### What to do
Only one stretch of the data below is wanted: the lines from the one with "Click Taiwan flag beside GDP 586,104" through the one with "Select the Movie tool filmstrip icon", repeated exactly.

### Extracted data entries

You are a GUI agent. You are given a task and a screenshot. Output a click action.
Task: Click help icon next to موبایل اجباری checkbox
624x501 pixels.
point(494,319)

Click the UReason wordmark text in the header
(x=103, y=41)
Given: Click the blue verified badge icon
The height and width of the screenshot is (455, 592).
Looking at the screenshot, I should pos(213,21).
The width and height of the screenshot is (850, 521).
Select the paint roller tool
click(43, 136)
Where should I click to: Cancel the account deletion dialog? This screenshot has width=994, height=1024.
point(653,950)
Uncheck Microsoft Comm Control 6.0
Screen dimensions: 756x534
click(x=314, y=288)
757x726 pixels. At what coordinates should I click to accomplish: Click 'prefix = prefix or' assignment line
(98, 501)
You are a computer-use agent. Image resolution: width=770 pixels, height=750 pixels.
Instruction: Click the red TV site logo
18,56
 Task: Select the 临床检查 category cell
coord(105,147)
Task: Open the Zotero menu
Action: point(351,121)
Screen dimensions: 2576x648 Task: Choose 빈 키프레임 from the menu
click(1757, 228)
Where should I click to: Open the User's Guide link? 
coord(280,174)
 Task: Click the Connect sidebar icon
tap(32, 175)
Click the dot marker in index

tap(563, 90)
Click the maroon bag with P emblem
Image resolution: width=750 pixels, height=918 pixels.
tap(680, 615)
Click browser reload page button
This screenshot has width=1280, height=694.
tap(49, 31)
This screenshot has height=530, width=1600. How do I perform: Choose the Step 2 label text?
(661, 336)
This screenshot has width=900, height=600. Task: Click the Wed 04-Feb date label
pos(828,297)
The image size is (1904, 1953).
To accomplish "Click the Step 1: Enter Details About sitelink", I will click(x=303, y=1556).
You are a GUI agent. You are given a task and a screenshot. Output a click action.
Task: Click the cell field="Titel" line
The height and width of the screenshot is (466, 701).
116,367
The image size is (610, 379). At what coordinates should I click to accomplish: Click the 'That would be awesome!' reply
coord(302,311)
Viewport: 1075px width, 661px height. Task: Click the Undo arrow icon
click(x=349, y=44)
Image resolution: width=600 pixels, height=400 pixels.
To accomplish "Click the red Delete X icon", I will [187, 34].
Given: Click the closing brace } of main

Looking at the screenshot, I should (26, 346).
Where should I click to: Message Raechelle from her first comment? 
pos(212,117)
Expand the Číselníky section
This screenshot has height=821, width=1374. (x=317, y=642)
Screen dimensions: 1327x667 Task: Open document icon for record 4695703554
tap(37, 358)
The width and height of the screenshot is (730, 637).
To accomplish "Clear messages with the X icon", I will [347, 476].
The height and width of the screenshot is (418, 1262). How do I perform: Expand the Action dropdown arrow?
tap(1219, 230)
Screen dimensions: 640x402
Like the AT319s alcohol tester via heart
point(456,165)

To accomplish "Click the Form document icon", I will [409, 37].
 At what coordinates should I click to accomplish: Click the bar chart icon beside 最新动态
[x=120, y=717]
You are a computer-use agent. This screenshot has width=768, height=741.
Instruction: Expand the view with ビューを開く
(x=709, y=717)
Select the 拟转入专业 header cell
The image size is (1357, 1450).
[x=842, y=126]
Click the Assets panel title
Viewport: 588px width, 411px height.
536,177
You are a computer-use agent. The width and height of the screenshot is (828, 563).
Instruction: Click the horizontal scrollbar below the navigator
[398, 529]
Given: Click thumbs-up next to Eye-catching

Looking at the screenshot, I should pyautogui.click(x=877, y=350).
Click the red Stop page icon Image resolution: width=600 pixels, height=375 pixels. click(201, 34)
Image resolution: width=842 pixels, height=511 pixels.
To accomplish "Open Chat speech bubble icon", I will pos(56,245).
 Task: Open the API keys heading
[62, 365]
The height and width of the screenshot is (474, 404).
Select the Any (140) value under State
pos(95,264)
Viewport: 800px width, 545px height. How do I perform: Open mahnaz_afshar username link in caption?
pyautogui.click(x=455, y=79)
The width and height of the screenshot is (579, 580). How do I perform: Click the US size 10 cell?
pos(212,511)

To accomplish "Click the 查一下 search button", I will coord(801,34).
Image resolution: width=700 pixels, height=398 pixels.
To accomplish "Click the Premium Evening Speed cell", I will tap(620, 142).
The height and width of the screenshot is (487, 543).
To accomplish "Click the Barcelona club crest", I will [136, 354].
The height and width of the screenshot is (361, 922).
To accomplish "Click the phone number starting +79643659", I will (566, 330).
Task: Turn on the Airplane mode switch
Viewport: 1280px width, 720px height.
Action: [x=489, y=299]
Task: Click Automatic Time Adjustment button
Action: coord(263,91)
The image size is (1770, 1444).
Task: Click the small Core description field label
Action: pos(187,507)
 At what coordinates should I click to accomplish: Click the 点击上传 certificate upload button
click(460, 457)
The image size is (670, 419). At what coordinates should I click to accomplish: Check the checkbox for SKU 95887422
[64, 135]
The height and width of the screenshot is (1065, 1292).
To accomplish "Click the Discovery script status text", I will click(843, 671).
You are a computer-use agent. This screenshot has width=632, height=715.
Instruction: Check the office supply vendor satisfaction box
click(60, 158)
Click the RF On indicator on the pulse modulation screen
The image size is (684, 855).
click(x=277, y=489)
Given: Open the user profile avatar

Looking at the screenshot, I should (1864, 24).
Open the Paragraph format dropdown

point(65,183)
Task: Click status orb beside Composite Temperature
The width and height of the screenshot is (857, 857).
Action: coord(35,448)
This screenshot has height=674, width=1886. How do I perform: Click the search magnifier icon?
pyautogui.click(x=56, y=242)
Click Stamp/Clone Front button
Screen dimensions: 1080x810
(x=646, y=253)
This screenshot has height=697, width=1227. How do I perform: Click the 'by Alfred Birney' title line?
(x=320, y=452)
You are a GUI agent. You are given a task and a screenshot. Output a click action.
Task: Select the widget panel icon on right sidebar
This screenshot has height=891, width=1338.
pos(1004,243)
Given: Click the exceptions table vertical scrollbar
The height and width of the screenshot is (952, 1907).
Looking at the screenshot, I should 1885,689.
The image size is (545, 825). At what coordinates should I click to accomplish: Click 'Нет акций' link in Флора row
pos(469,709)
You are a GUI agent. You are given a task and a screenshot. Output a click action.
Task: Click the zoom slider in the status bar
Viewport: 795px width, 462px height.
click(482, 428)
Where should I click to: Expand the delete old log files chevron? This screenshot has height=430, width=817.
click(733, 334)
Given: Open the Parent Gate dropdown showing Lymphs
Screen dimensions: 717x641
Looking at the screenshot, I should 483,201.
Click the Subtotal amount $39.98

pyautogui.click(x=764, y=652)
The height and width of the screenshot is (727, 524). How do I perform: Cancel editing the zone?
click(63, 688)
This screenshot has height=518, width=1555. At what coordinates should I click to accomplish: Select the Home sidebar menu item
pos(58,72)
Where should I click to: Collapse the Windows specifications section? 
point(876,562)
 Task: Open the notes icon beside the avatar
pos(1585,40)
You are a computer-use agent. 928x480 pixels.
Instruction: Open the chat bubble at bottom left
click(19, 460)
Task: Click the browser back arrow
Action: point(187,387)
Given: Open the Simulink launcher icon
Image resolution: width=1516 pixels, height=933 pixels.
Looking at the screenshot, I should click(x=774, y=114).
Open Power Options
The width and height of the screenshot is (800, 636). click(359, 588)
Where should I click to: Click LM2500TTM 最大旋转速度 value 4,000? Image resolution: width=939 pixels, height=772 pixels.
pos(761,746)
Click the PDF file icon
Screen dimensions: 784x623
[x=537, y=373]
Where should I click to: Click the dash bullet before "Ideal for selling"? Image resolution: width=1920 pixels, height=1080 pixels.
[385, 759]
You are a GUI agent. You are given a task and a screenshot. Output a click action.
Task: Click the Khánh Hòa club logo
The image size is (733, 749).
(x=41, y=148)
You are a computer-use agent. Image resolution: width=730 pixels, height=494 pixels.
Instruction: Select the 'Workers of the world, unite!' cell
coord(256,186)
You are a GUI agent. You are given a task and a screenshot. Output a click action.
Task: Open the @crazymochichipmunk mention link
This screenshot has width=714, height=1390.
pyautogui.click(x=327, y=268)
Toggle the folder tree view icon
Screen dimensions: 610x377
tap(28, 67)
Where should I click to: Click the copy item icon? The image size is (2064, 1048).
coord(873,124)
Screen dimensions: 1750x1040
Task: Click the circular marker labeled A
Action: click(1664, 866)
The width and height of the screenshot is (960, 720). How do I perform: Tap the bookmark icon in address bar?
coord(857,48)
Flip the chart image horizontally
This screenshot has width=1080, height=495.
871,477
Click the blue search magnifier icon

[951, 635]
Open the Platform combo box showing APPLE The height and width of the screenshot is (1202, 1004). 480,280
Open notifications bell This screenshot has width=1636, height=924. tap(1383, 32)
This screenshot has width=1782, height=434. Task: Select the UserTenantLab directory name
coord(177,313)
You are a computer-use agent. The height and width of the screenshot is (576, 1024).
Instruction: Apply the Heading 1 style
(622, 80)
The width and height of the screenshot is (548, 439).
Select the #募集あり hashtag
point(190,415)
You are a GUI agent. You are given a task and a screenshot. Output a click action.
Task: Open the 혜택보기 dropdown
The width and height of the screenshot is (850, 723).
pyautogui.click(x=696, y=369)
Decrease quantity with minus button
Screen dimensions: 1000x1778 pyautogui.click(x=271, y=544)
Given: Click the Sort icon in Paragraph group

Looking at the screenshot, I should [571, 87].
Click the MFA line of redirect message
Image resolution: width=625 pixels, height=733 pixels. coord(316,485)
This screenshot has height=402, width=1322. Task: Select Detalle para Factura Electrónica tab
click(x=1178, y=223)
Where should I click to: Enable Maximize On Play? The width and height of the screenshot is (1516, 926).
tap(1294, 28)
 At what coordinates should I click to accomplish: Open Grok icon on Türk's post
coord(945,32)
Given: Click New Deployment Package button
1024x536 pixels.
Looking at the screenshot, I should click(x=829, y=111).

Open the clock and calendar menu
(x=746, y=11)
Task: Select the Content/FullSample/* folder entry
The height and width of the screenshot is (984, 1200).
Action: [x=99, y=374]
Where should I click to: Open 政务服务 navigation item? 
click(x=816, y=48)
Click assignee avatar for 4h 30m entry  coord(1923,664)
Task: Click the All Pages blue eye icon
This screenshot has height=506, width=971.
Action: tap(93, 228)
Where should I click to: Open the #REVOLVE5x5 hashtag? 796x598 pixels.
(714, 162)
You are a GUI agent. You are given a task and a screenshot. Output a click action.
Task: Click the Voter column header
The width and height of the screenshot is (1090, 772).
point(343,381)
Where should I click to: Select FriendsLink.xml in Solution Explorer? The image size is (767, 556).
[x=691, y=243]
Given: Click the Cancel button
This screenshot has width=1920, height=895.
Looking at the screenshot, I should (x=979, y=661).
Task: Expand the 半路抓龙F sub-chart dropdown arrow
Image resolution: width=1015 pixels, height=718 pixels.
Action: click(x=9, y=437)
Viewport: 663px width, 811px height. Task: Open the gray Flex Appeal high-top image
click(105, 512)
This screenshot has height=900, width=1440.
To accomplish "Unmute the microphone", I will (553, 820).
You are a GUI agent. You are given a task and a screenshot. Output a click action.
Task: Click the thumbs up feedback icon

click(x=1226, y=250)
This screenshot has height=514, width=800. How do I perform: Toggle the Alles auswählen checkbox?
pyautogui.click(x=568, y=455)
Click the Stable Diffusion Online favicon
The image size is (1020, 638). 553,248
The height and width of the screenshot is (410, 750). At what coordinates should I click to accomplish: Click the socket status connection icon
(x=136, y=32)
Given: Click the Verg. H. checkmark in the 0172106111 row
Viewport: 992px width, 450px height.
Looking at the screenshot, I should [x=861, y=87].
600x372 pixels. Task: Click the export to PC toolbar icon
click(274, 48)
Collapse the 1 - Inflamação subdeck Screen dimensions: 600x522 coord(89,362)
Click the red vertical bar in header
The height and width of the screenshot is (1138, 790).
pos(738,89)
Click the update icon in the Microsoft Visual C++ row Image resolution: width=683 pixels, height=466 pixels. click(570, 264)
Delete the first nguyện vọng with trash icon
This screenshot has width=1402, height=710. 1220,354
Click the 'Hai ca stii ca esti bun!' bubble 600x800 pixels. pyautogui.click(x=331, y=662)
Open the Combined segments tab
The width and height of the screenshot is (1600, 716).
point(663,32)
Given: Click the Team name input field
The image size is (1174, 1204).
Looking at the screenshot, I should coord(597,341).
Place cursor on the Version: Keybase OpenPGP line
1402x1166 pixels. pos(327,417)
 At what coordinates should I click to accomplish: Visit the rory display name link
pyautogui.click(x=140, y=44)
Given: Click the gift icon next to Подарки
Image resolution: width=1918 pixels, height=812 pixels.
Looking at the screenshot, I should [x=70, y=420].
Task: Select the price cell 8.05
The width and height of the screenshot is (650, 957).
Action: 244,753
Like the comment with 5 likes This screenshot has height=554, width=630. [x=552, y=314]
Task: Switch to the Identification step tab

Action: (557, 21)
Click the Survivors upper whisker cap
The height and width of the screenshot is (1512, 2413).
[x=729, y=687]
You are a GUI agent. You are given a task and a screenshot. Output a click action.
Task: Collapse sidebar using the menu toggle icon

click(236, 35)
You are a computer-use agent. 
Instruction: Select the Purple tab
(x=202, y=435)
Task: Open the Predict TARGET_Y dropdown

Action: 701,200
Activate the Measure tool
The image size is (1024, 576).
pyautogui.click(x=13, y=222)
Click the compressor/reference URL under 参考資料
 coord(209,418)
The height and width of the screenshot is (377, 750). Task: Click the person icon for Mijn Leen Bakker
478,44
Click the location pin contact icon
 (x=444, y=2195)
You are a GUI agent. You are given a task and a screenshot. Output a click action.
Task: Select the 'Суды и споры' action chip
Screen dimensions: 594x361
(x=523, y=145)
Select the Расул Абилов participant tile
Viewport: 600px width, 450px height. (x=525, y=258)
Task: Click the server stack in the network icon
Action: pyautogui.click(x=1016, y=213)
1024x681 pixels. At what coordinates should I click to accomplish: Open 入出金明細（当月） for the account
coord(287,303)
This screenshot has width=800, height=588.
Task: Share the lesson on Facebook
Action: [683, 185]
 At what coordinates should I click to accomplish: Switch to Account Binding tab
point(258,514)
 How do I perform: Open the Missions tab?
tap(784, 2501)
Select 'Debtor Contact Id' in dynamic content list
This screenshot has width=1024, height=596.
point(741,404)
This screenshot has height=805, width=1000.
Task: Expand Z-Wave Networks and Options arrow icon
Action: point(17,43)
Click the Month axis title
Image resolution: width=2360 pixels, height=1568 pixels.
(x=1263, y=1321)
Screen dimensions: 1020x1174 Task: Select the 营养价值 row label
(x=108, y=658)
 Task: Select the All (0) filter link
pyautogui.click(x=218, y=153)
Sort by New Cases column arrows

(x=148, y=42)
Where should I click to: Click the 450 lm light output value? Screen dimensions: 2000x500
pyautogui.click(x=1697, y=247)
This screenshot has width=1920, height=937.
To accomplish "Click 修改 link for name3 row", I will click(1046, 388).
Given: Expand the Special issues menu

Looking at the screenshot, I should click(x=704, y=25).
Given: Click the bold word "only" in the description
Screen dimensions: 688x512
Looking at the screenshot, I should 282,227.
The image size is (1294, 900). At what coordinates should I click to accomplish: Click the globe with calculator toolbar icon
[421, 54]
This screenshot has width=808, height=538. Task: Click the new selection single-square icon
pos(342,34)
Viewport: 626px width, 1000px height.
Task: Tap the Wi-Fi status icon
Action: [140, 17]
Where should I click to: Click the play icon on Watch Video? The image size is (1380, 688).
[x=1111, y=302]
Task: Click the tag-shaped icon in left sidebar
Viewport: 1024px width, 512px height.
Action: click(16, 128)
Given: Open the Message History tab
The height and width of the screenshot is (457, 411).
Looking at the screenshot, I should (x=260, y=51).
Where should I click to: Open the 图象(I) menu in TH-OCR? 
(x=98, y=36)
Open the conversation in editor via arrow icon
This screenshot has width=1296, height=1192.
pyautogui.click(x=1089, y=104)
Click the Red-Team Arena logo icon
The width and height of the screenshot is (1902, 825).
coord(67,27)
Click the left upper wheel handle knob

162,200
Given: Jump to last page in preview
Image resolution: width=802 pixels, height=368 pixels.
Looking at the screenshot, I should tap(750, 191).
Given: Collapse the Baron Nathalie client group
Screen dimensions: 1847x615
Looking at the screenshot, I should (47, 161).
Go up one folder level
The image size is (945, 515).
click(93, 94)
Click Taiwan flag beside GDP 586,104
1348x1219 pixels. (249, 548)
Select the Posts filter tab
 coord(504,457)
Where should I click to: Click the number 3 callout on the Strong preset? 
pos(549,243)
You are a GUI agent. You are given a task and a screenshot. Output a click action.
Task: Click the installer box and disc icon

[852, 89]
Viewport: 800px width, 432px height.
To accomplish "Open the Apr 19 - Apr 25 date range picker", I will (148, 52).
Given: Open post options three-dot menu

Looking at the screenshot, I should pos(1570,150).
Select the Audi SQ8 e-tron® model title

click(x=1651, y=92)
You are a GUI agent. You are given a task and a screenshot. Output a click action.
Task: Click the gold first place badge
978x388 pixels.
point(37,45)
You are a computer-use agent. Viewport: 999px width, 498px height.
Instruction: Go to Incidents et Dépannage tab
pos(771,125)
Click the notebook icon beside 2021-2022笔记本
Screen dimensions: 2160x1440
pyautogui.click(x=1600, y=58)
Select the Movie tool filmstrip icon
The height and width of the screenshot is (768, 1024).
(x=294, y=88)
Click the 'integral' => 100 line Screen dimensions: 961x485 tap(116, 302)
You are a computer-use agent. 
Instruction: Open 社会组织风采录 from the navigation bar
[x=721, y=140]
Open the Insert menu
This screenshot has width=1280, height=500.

### Reply to the exercise
Click Taiwan flag beside GDP 586,104
1348x1219 pixels. (249, 548)
Select the Posts filter tab
 coord(504,457)
Where should I click to: Click the number 3 callout on the Strong preset? 
pos(549,243)
You are a GUI agent. You are given a task and a screenshot. Output a click action.
Task: Click the installer box and disc icon

[852, 89]
Viewport: 800px width, 432px height.
To accomplish "Open the Apr 19 - Apr 25 date range picker", I will (148, 52).
Given: Open post options three-dot menu

Looking at the screenshot, I should pos(1570,150).
Select the Audi SQ8 e-tron® model title

click(x=1651, y=92)
You are a GUI agent. You are given a task and a screenshot. Output a click action.
Task: Click the gold first place badge
978x388 pixels.
point(37,45)
You are a computer-use agent. Viewport: 999px width, 498px height.
Instruction: Go to Incidents et Dépannage tab
pos(771,125)
Click the notebook icon beside 2021-2022笔记本
Screen dimensions: 2160x1440
pyautogui.click(x=1600, y=58)
Select the Movie tool filmstrip icon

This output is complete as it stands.